Requirement | All of the data needs to be repeated exactly.

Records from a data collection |
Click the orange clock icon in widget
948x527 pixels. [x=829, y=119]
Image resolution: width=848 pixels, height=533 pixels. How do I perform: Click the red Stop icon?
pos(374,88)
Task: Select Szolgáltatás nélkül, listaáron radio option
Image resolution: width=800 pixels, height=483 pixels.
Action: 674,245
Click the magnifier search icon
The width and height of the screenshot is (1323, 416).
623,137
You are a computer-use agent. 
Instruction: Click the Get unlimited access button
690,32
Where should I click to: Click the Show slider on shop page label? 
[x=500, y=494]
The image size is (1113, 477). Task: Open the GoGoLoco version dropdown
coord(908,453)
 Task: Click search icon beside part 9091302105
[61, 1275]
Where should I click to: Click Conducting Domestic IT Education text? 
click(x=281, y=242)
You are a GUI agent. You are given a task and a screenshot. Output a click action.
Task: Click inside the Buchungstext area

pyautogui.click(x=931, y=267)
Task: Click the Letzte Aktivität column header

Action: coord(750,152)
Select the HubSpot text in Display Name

Result of this exercise |
Click the orange clock icon in widget
948x527 pixels. [x=829, y=119]
Image resolution: width=848 pixels, height=533 pixels. How do I perform: Click the red Stop icon?
pos(374,88)
Task: Select Szolgáltatás nélkül, listaáron radio option
Image resolution: width=800 pixels, height=483 pixels.
Action: 674,245
Click the magnifier search icon
The width and height of the screenshot is (1323, 416).
623,137
You are a computer-use agent. 
Instruction: Click the Get unlimited access button
690,32
Where should I click to: Click the Show slider on shop page label? 
[x=500, y=494]
The image size is (1113, 477). Task: Open the GoGoLoco version dropdown
coord(908,453)
 Task: Click search icon beside part 9091302105
[61, 1275]
Where should I click to: Click Conducting Domestic IT Education text? 
click(x=281, y=242)
You are a GUI agent. You are given a task and a screenshot. Output a click action.
Task: Click inside the Buchungstext area

pyautogui.click(x=931, y=267)
Task: Click the Letzte Aktivität column header

Action: coord(750,152)
Select the HubSpot text in Display Name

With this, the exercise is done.